Big Issue begins with opportunity. Our founding principle is a hand up not a handout. We offer those who are frequently marginalised and on society’s edge an opportunity to lift themselves up and into something better.
This can come through trading the magazine, through the work of Big Issue Invest in spotting and supporting people and organisations to help their business grow, in Big Issue Recruit, bringing jobs for those too long unable to find one that works for them. It also comes in our editorial. As well as reporting, we believe in offering a platform for voices to raise. Not messages chosen by us, but by those with the lived experiences that are often shut away and not heard or not understood.
Last year, we gave over Big Issue magazine to people with learning disabilities. Working with Mencap, that edition was created by and wholly featured those with disabilities. It offered a unique, and inspiring, insight. It was a landmark edition.

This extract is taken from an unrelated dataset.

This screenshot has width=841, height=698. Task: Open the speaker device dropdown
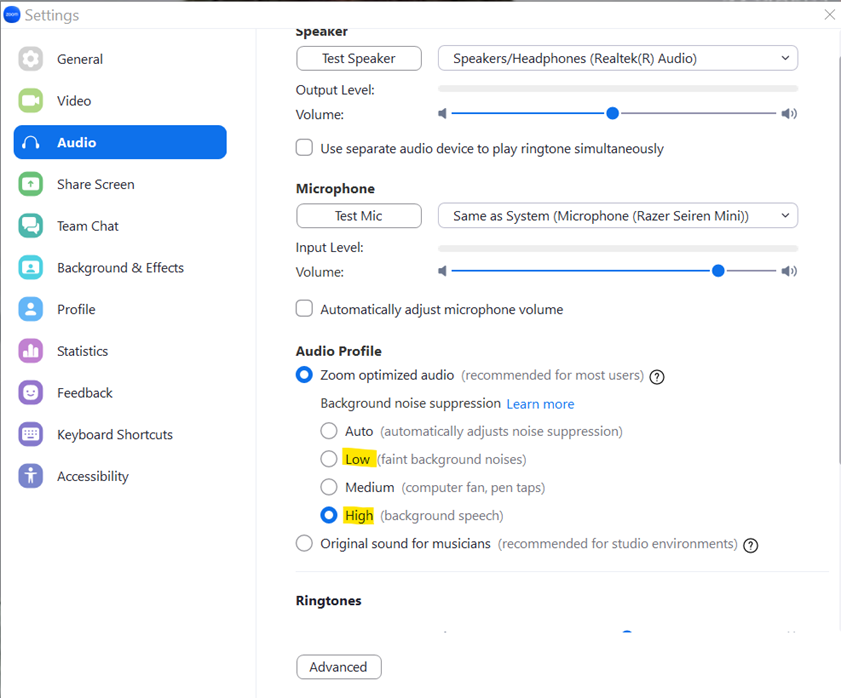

This year, we wanted to hear from an easily maligned part of our society – young people. They are often marked out as either apathetic or trouble, self-consumed and always on screens, selfish not engaged, snowflakes and not ready for the world as it comes.
This reductive idea also comes in tandem with a closing of opportunities for them – particularly in social and community spaces. The closure of youth clubs and youth areas in the UK has been marked since 2010. The figures are stark.
According to research by Unison, between 2012 and 2019, 760 youth centres were closed. Around 4,500 jobs were lost in youth work. It saved only £400 million. When you realise that by most reckoning, every £1 saved will cost up to three times in lack of earnings and in future crime costs, the false economy is writ large. That’s without considering how horizons are shut down.